▶ Okuma parçası
————

Koronavirüs genellikle hafif ve orta derecede üst solunum yolu hastalığı olan hastaları enfekte eder ve klinik tablo genellikle soğuk algınlığına benzer. Koronavirüs enfeksiyonunun semptomları arasında burun akıntısı, öksürük, boğaz ağrısı, muhtemelen baş ağrısı ve ateş – bazen birkaç gün devam ediyor.
Virüs, bağışıklık sistemi zayıf olan yaşlı veya genç bireylerde zatürre veya bronşit gibi daha ciddi solunum yolu hastalıklarına neden olabilir. İnsanda ölümcül olabilen çok az koronavirüs var.Solunum sorunlarına neden olan Orta Doğu Solunum Sendromu (MERS), ilk olarak 2012 yılında Orta Doğu’da bildirilmiştir. Daha ciddi semptomları olan MERS ile enfekte olan her 10 hastanın dörtte üçü, Hastalık Kontrol ve Önleme Merkezleri tarafından bildirildiği üzere hayatını kaybetmiştir.

————

▶ Görevin kapsamı
Yukarıdaki koronavirüs metnini, son cümlesinin ardından gelecek biçimde sürdürünüz.

▶ Verilen bilgiler
————

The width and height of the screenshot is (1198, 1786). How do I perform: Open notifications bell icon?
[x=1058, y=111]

————

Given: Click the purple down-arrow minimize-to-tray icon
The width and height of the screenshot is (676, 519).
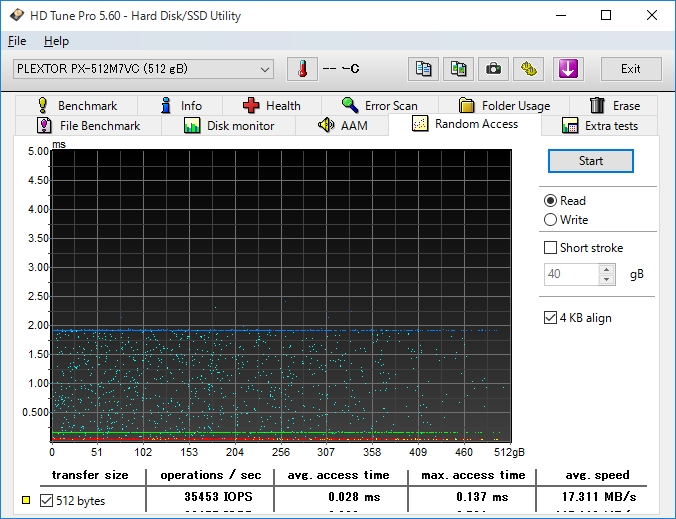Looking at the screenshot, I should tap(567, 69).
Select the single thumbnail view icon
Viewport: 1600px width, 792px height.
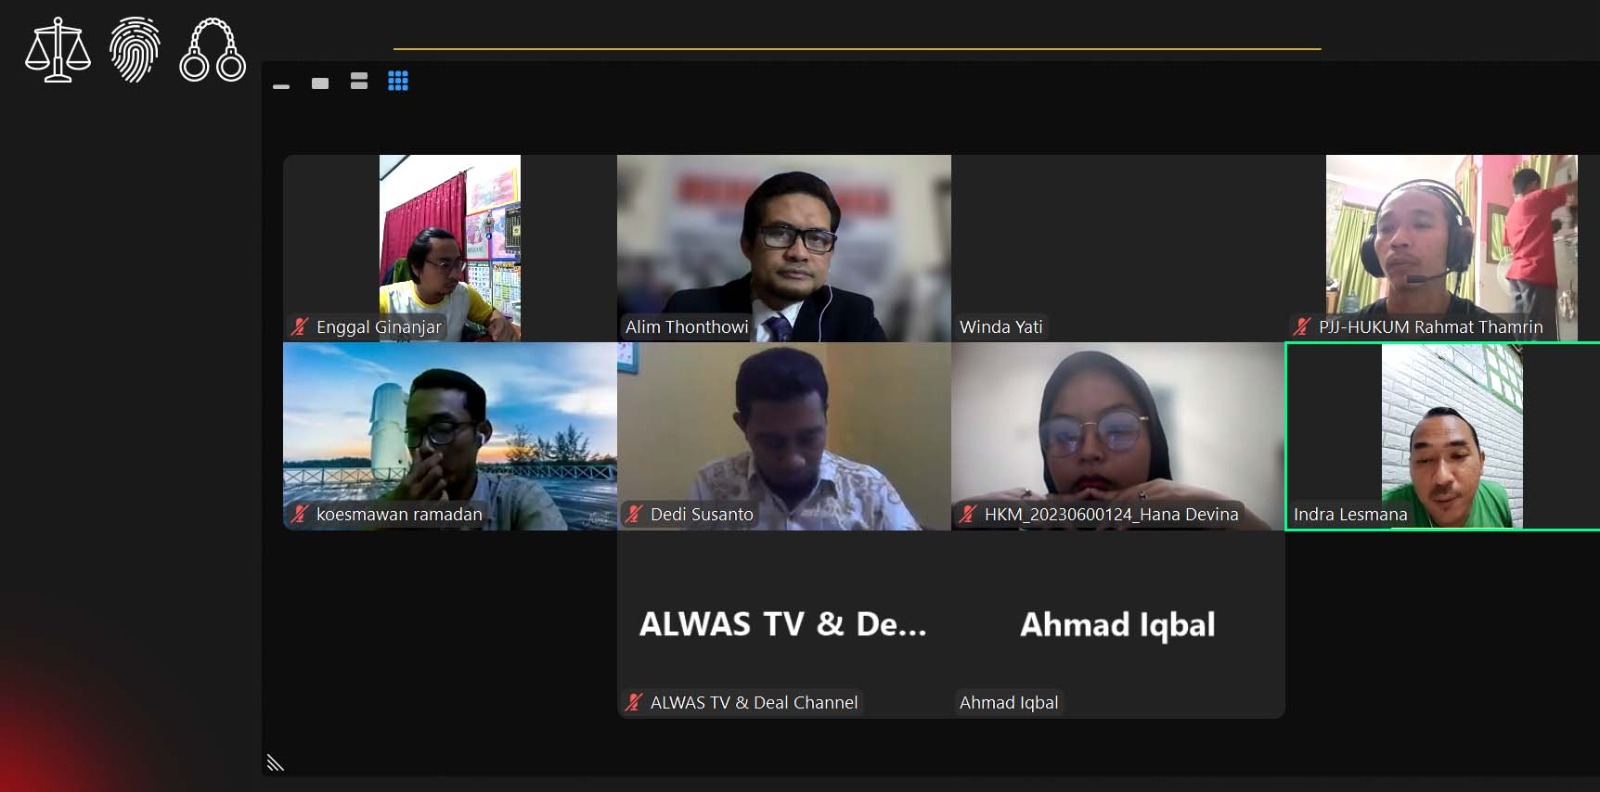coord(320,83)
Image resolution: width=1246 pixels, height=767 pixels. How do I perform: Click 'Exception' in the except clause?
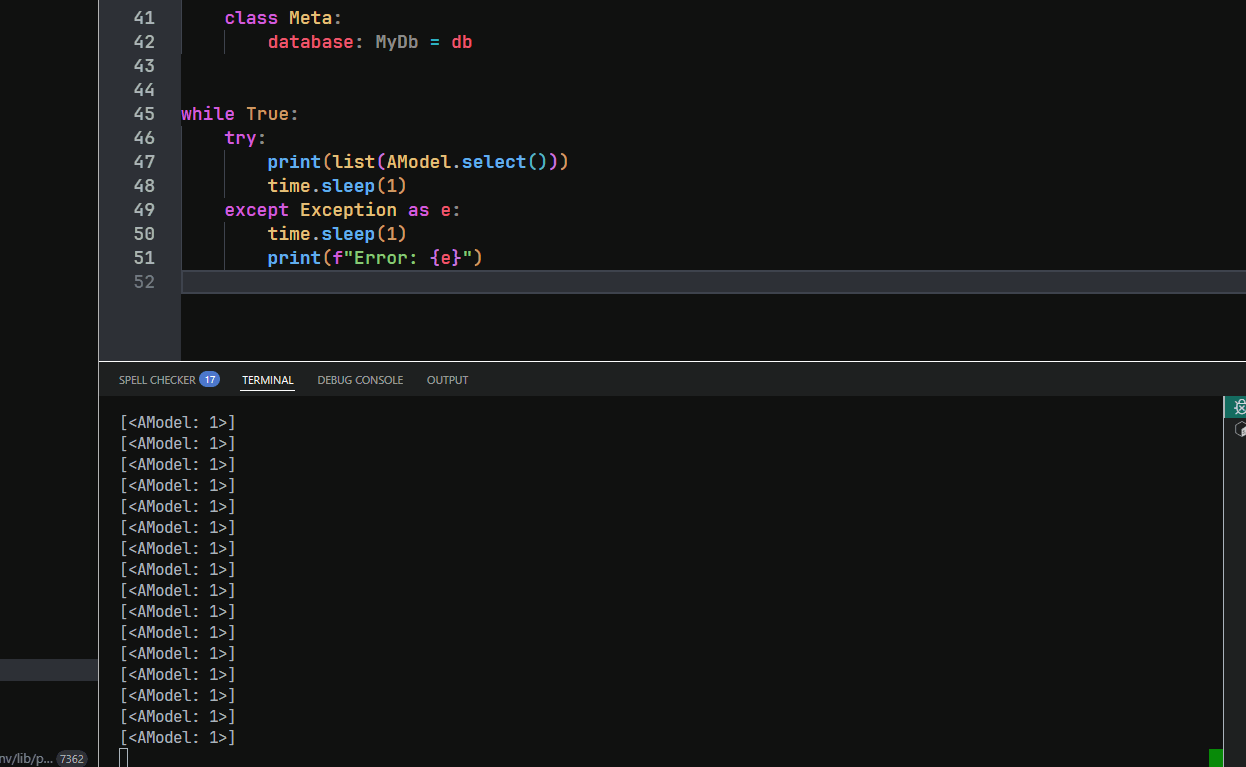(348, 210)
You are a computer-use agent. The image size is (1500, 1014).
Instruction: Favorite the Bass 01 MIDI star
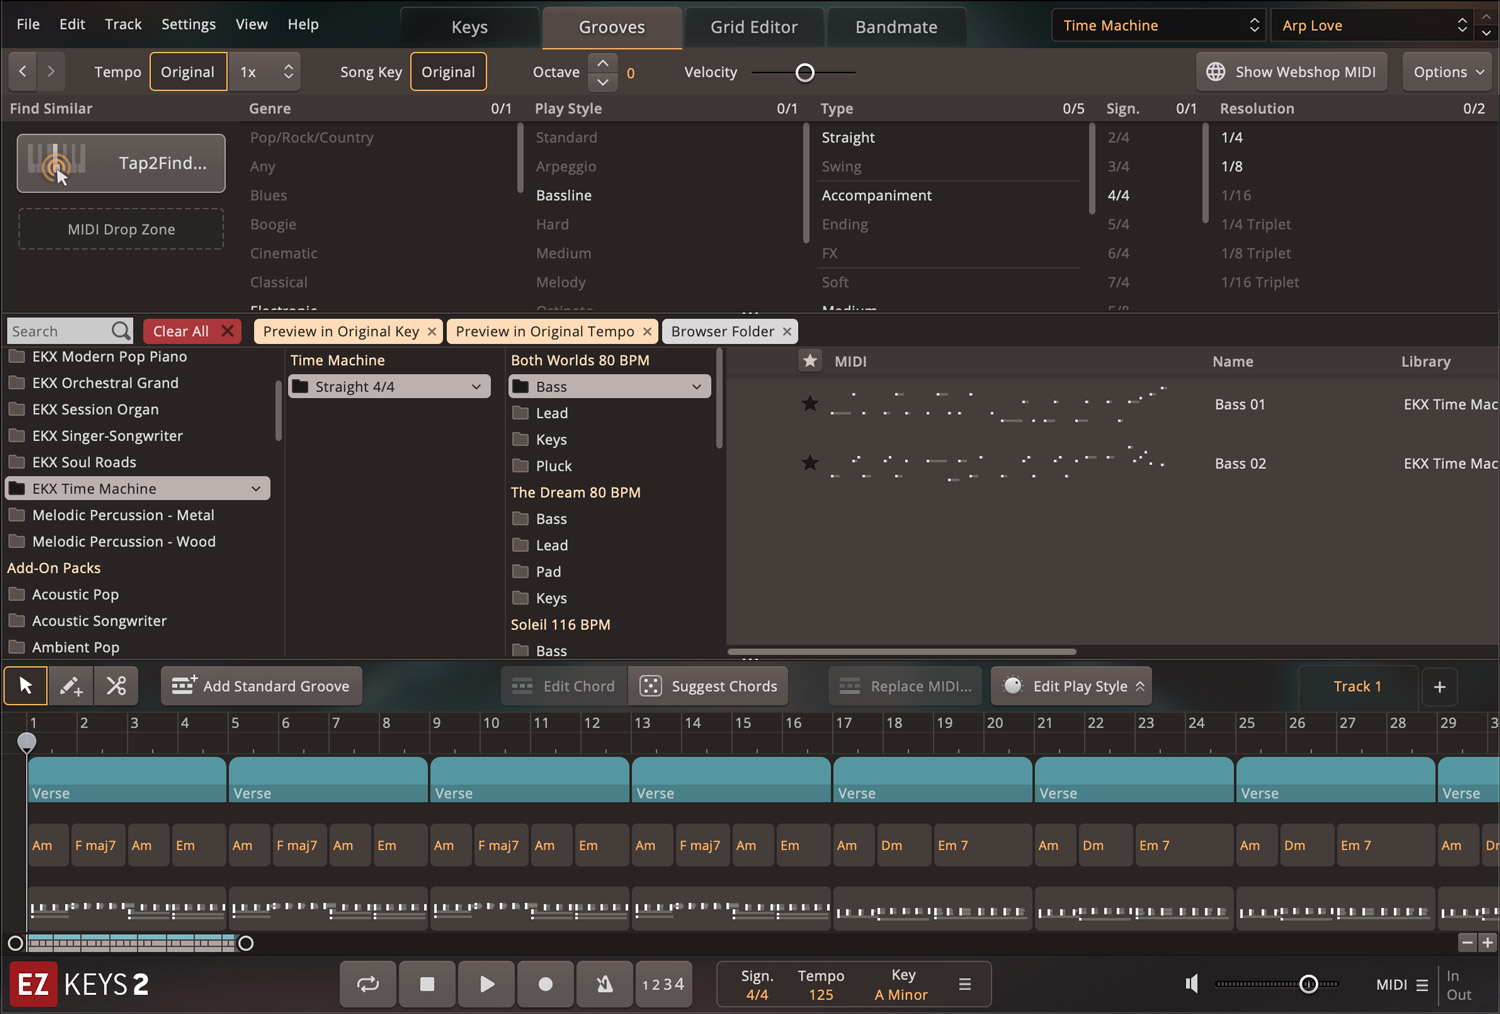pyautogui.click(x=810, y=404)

————

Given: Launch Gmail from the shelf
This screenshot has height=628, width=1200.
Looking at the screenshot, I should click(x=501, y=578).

————

▶ Sonuç
Şiddetli Akut Solunum Sendromu (SARS), diğer tiplere göre daha şiddetli semptomlara neden olabilen bir başka koronavirüstür. İlk olarak Güney Çin’in Guandong Eyaletinde tespit edildi. Dünya Sağlık Örgütü’ne göre ishal, yorgunluk, nefes darlığı, solunum sıkıntısı ve böbrek yetmezliği ile birlikte solunum problemlerine neden olabilir. Hastanın yaşına bağlı olarak, SARS’ın ölüm oranı yüzde 0 ila 50 arasında değişmekte ve yaşlı hastalar yüksek riskli ve en savunmasız grubu oluşturmaktadır.
Koronavirüsler, hayvanların insanlarla teması yoluyla bulaşabilir. Dünya Sağlık Örgütü’ne göre, MERS’in develer arasında ve SARS’ın misk kedileri arasında bulaştığı düşünülmektedir. Koronavirüsün insandan insana bulaşması, genellikle bir insanın enfekte bir kişinin vücut salgılarıyla temasına ikincildir. Ancak virüsün bulaşıcı potansiyeline bağlı olarak virüs öksürük, hapşırma veya el sıkışması nedeniyle yayılabilir. Enfekte bir kişinin dokunduğu bir yere ve / veya nesneye ve daha sonra ağzınıza, burnunuza veya gözlerinize dokunarak enfekte olabilirsiniz.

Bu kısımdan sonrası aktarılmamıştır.